Wednesday, October 21, 2009

Whats on my mind

I have been sitting here trying to put into words how I felt the day I gave birth to Emily but can't seem to find the right words, and I am angry at myself for this and frustrated too for I should know how I feel shouldn't I ??? Why can't I express it ????? everyone else seems to be able to write it down but I can't.

I just feel numb...

My daughter came into the bathroom the other day while I was showering and asked if we could go somewhere today. I hate that she has to ask me that, I hate that it is so hard to go anywhere but I can't help it. What if I run into someone I know? What will I say and how am I suppose to act????
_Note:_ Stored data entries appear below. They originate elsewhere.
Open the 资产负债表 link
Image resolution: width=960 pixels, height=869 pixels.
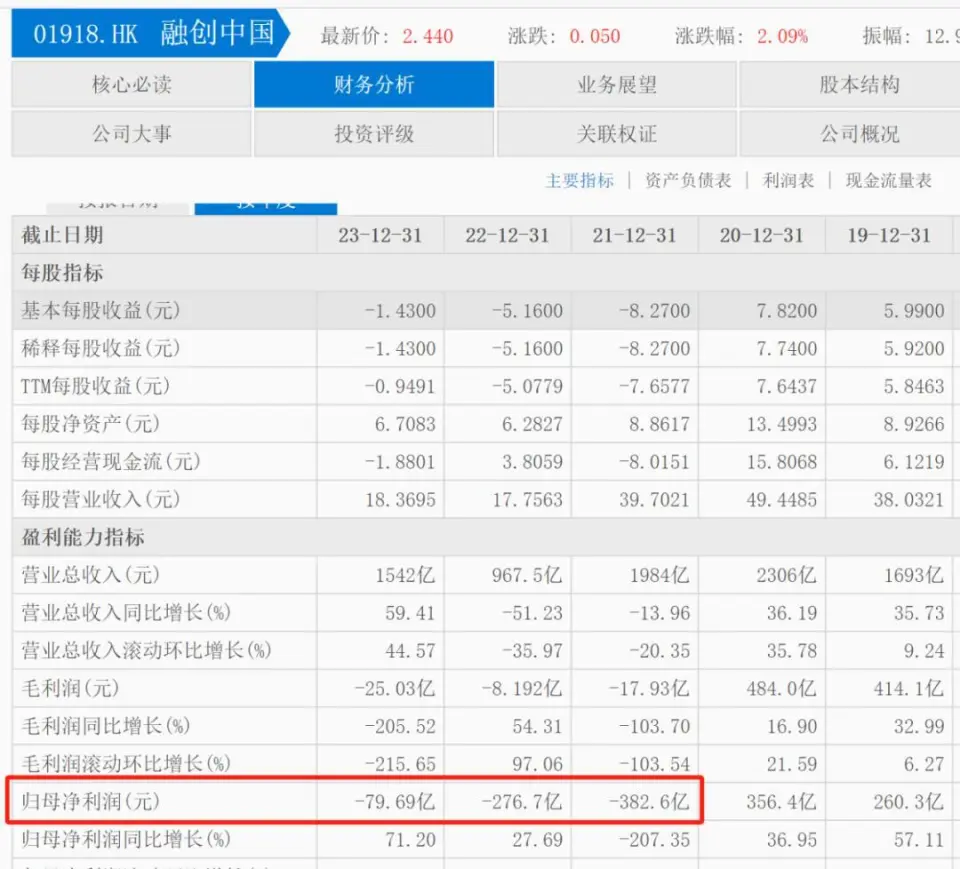point(688,180)
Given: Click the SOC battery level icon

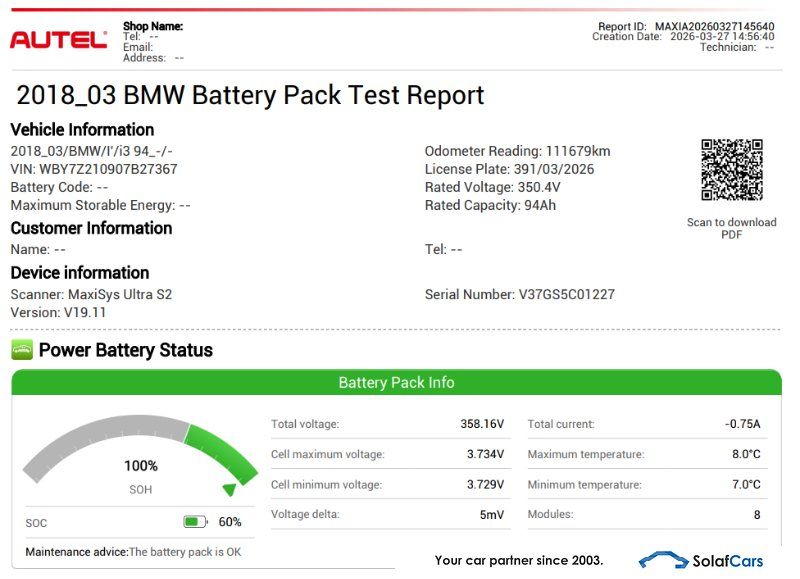Looking at the screenshot, I should [195, 522].
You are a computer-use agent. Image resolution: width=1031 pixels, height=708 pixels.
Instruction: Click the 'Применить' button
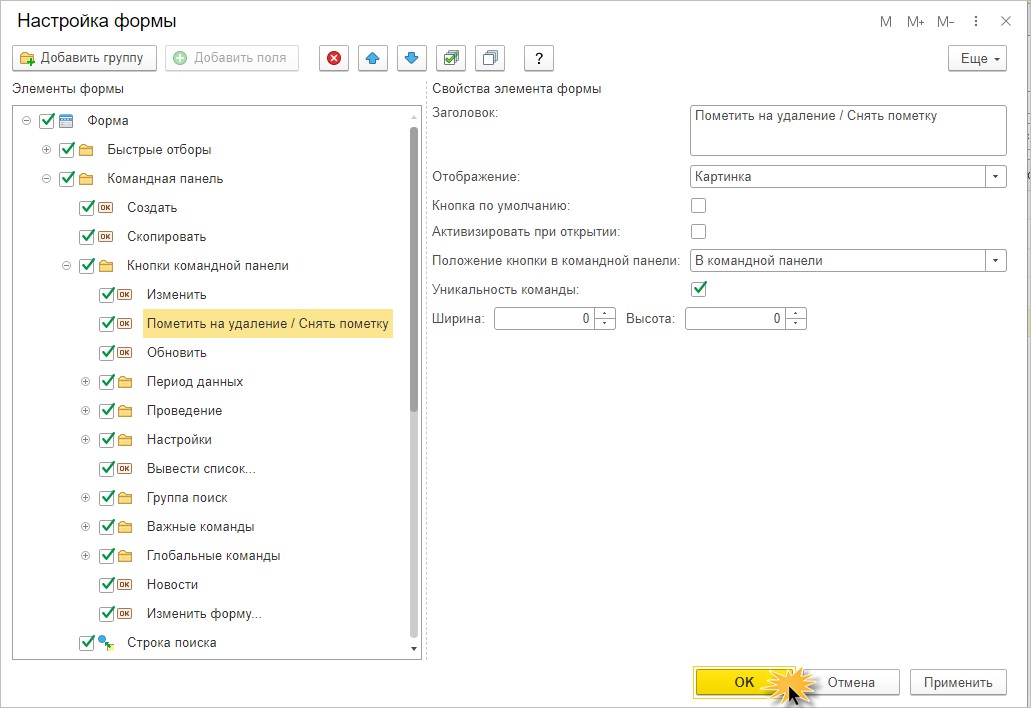[x=957, y=682]
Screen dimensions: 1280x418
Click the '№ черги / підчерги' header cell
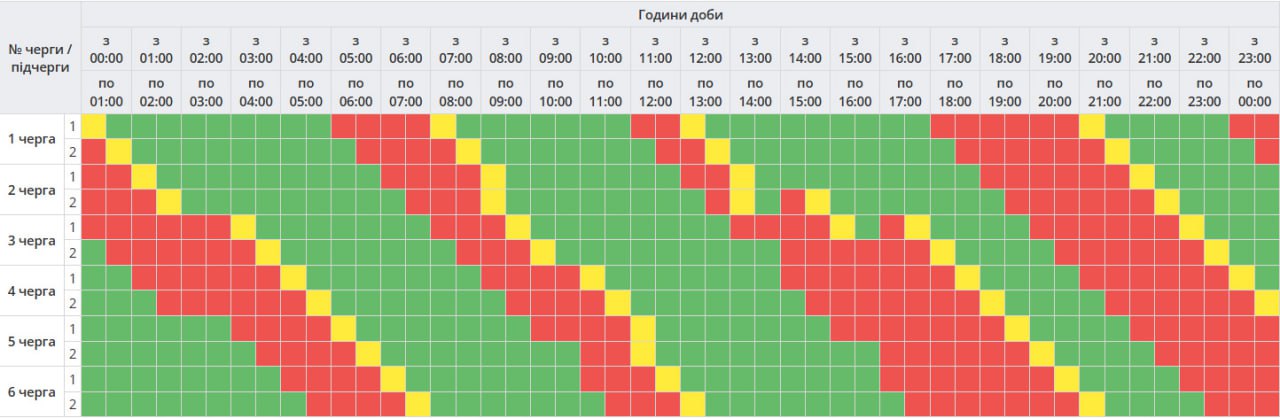coord(40,57)
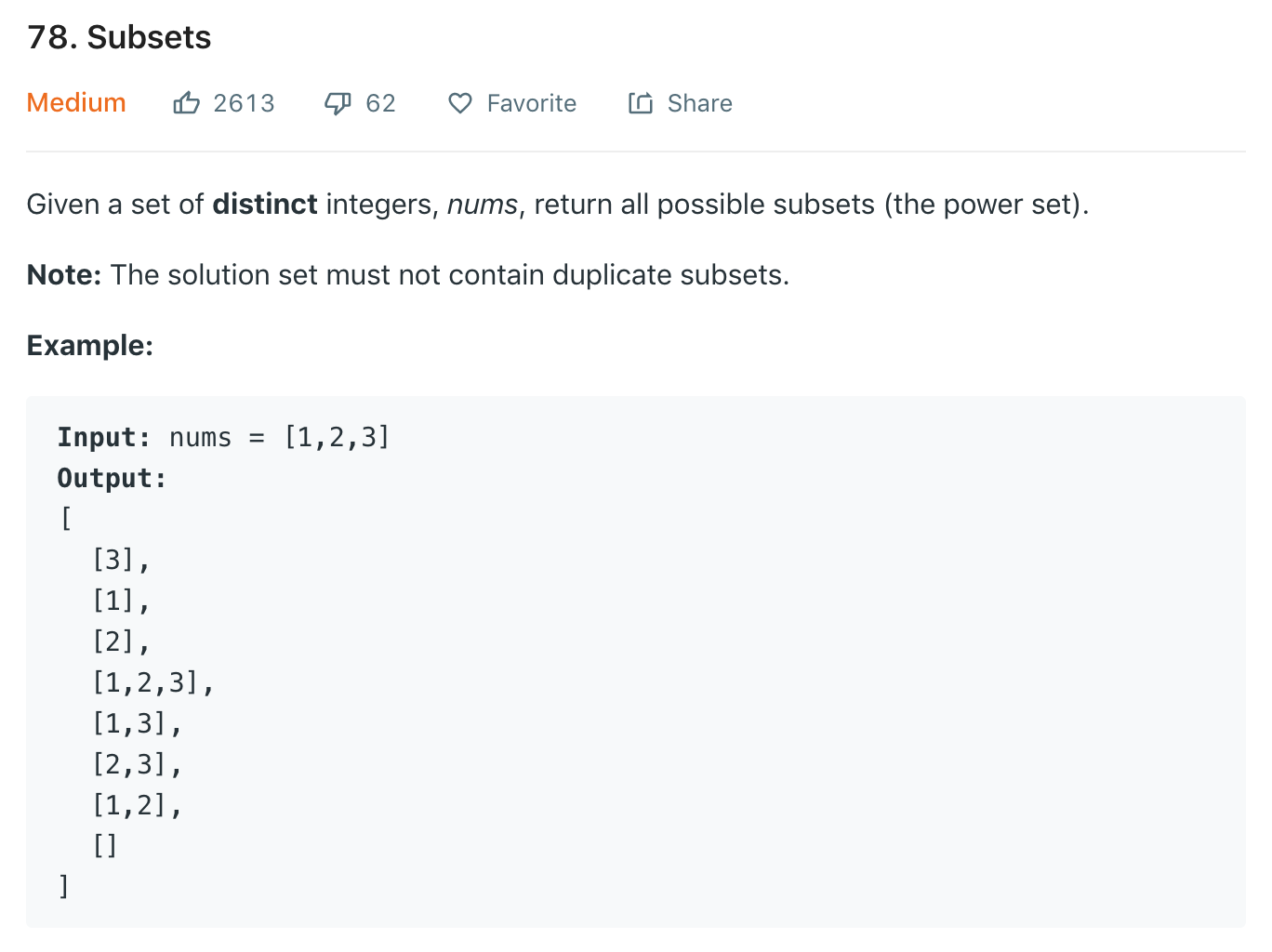
Task: Click the thumbs-up like icon
Action: pos(186,102)
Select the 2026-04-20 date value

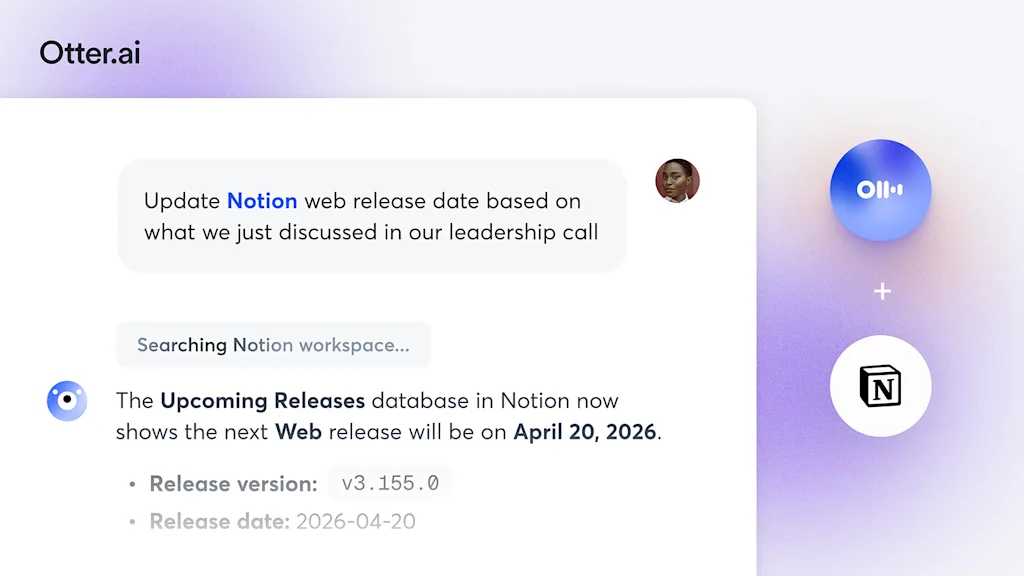click(x=356, y=522)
My Husband asked me today if he had done something wrong, I told him "no" and asked why he thought it. He said because I seemed angry at him. I then when on to tell him that I just wasn't interested in anyone else' s lives right now because what they were going through was nothing compared to what we were going through, and that I couldn't believe how fast people had just forgotten about Emily and carried on with there day to day lives when all I want to do is talk about her.
The only other person I feel who hasn't forgotten is my father in-law who always wants to talk about it and is not scared to bring her up in conversation. As much as people may think that I don't want to talk about her or they don't want to upset me, it just makes me feel bad for wanting to talk about her, I think twice about bringing her up because nobody else is and It makes me question why I like talking about her all the time. Is it wrong for me to want that???? I just don't know.

I want to share a picture of Emily to me she is just beautiful and maybe if I share her picture others will remember her and she will not be forgotten




Emily Jean Radel 07-10-09

Now what?, I don't know I 've gone blank again. I've never had so many thoughts going on in my head but not been able to express them. It hurts so much but I can't get it out......

I guess I'm scared of saying the wrong thing.